### Extracted material

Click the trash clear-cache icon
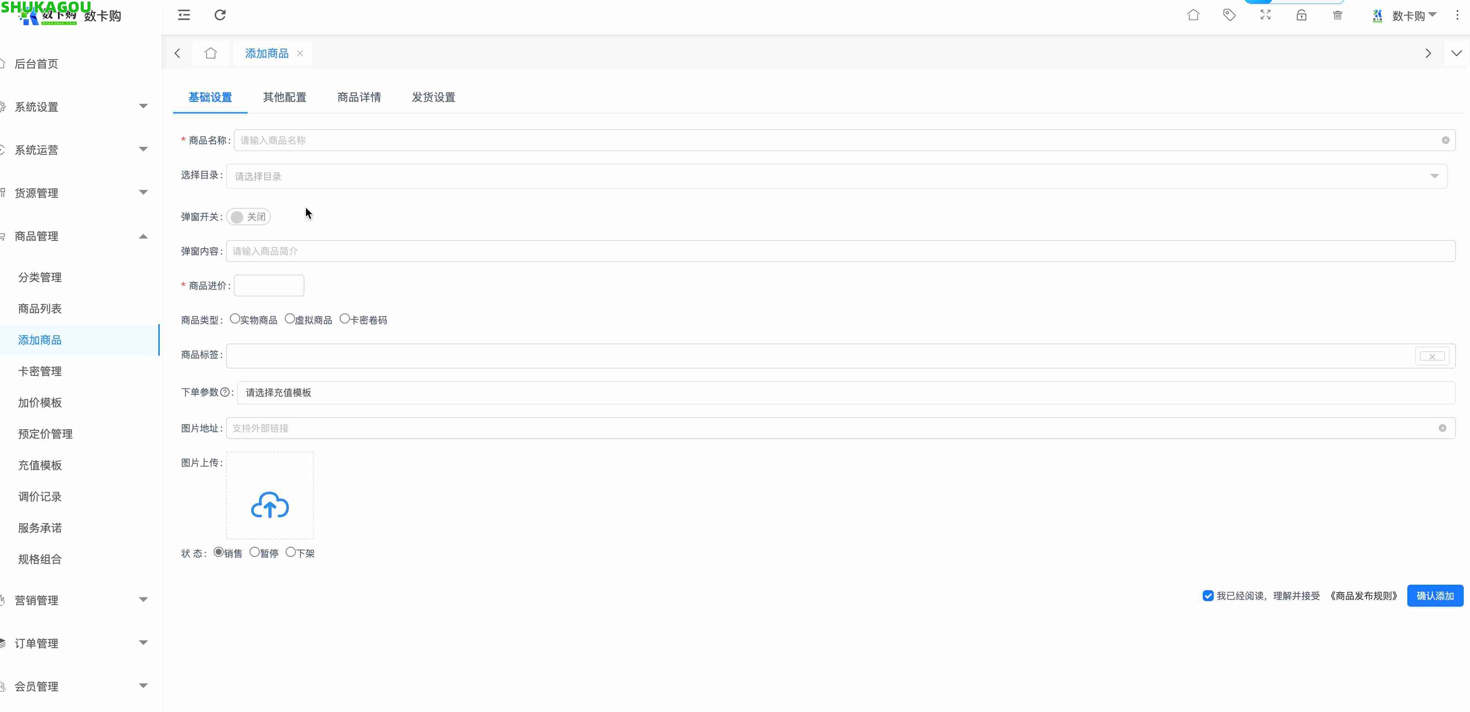The width and height of the screenshot is (1470, 712). [x=1337, y=15]
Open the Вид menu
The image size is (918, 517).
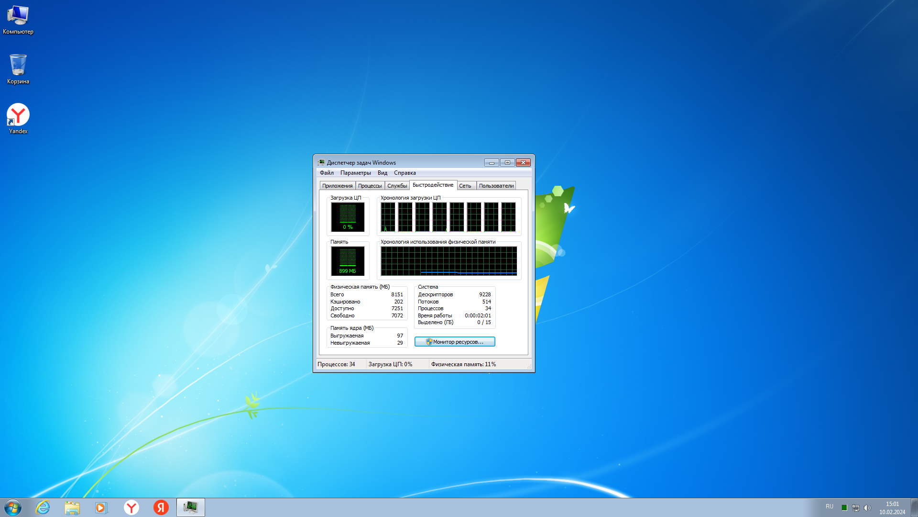pos(382,173)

### Problem description
Set down each of the records precisely, leaving any pictures behind.

### Output for this exercise
Click the trash clear-cache icon
The width and height of the screenshot is (1470, 712). [x=1337, y=15]
Open the Вид menu
The image size is (918, 517).
pos(382,173)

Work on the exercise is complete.